[Stored items]
▬▬▬

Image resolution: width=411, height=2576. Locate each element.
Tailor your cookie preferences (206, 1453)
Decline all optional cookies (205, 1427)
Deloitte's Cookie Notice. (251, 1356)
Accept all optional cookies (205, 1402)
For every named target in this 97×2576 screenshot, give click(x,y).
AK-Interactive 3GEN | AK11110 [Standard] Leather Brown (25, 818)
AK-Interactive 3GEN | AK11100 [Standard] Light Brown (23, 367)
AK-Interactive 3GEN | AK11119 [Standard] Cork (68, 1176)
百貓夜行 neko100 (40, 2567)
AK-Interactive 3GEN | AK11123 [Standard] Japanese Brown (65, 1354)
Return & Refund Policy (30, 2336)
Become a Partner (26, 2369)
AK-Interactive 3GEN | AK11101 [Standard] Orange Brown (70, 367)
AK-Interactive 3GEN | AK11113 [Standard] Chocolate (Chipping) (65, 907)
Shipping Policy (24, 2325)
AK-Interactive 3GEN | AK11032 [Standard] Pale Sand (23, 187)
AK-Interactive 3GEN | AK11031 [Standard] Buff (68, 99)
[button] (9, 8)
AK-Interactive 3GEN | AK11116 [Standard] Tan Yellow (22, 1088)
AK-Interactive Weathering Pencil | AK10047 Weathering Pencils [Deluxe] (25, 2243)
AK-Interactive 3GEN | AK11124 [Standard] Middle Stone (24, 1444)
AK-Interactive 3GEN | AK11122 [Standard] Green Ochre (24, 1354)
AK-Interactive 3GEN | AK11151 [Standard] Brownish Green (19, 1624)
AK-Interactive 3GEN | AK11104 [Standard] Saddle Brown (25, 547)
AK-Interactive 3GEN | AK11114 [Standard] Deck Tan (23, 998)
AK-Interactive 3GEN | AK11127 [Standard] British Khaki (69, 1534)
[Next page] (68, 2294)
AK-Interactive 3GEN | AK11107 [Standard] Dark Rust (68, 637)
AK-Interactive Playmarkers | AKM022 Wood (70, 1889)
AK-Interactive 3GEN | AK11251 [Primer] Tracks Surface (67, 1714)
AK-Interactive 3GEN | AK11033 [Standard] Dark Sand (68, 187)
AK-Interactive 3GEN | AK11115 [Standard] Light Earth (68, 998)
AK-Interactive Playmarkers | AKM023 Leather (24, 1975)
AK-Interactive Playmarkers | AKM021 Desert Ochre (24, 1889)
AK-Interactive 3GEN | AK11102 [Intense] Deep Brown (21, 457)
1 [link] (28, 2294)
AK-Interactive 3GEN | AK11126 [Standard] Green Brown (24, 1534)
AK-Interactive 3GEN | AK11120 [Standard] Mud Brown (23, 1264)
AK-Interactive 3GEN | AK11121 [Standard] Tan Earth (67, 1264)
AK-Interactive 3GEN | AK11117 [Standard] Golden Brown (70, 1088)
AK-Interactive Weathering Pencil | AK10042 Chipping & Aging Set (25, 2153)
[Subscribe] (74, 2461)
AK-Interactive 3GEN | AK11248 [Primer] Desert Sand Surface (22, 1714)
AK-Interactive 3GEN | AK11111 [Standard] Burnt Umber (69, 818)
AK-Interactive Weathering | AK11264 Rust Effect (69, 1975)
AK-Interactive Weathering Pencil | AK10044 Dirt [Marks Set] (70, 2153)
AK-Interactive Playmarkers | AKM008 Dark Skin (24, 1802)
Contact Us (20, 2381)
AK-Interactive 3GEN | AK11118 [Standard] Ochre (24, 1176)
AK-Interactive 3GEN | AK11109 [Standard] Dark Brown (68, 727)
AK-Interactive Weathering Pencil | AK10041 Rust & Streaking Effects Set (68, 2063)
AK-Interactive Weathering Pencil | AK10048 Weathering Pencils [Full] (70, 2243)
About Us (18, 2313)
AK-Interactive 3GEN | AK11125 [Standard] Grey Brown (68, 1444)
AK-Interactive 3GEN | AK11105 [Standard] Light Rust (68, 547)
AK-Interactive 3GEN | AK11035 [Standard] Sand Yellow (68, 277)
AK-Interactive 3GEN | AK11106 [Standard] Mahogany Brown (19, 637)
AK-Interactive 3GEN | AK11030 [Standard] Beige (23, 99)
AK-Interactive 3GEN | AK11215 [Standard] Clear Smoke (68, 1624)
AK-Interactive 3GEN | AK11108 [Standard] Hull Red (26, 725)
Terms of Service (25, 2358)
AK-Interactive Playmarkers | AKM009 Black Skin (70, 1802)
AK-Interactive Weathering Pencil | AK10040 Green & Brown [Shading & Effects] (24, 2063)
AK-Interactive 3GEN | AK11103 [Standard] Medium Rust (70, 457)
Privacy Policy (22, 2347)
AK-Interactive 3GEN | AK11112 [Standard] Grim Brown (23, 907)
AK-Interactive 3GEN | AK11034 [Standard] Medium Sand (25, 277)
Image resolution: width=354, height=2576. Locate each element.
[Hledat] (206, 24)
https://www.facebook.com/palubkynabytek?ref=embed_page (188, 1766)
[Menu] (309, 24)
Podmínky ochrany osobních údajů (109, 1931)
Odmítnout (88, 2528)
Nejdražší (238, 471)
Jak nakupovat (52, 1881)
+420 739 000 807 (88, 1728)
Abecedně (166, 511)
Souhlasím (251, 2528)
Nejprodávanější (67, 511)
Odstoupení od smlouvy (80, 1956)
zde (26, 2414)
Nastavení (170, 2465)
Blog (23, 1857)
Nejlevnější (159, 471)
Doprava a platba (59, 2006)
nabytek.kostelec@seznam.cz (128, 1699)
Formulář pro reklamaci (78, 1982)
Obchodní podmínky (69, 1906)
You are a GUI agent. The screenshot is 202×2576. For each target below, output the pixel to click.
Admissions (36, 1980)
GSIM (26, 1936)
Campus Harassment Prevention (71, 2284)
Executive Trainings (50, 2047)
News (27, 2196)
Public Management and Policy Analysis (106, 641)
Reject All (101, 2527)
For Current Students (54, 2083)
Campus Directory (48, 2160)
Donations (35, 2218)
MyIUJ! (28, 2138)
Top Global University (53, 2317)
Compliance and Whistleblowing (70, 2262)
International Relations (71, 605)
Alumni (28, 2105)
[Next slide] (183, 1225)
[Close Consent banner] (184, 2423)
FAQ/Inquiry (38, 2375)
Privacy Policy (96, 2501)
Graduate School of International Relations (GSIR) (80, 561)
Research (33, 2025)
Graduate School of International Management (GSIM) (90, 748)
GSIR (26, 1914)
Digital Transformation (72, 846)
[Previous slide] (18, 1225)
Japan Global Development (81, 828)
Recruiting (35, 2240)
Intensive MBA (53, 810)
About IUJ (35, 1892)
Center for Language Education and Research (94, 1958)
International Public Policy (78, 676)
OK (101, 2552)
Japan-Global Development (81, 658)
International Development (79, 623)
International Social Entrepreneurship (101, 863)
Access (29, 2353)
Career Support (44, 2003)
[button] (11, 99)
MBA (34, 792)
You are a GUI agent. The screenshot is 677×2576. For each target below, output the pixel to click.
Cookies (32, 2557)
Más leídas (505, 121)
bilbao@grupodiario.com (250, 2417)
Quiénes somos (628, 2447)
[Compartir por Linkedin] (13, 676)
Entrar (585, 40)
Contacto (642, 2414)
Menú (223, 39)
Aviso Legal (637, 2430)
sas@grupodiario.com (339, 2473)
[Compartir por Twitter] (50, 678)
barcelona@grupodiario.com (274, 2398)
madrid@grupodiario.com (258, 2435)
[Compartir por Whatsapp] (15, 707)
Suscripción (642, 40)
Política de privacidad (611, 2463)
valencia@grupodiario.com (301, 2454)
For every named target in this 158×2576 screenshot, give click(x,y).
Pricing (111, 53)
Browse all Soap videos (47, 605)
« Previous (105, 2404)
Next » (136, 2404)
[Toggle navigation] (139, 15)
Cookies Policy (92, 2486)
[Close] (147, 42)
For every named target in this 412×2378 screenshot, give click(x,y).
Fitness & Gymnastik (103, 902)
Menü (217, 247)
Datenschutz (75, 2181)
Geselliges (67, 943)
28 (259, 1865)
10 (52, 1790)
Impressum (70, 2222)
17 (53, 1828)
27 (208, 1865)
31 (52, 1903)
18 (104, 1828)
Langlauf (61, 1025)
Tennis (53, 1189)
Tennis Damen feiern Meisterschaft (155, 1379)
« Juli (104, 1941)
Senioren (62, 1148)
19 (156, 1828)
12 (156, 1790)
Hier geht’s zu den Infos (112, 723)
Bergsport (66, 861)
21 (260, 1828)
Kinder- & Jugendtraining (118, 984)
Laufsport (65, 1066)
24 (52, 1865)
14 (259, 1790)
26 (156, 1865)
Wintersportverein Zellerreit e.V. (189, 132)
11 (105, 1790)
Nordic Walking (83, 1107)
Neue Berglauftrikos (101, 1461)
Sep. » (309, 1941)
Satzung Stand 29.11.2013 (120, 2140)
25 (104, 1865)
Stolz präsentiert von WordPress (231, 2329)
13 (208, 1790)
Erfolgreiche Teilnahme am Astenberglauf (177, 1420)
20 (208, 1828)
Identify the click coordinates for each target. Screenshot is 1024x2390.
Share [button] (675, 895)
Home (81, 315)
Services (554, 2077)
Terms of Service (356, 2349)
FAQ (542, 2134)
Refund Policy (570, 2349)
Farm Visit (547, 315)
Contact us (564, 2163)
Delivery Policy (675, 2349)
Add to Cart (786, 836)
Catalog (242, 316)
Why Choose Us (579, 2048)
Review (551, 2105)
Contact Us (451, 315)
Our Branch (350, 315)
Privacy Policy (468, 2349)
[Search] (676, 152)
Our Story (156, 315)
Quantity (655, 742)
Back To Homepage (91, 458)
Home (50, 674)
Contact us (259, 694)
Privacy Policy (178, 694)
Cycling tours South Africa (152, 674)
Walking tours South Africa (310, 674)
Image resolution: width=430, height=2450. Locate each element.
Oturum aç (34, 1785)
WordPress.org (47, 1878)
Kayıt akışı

▬▬▬

■ **GOAL OF THE EXERCISE**:
From the records above, retype only the lines starting at the line that contains "Public Management and" and ending at the line that contains "[Previous slide] (18, 1225)", both included.

■ **WRITTEN RESPONSE**:
Public Management and Policy Analysis (106, 641)
Reject All (101, 2527)
For Current Students (54, 2083)
Campus Directory (48, 2160)
Donations (35, 2218)
MyIUJ! (28, 2138)
Top Global University (53, 2317)
Compliance and Whistleblowing (70, 2262)
International Relations (71, 605)
Alumni (28, 2105)
[Next slide] (183, 1225)
[Close Consent banner] (184, 2423)
FAQ/Inquiry (38, 2375)
Privacy Policy (96, 2501)
Graduate School of International Relations (GSIR) (80, 561)
Research (33, 2025)
Graduate School of International Management (GSIM) (90, 748)
GSIR (26, 1914)
Digital Transformation (72, 846)
[Previous slide] (18, 1225)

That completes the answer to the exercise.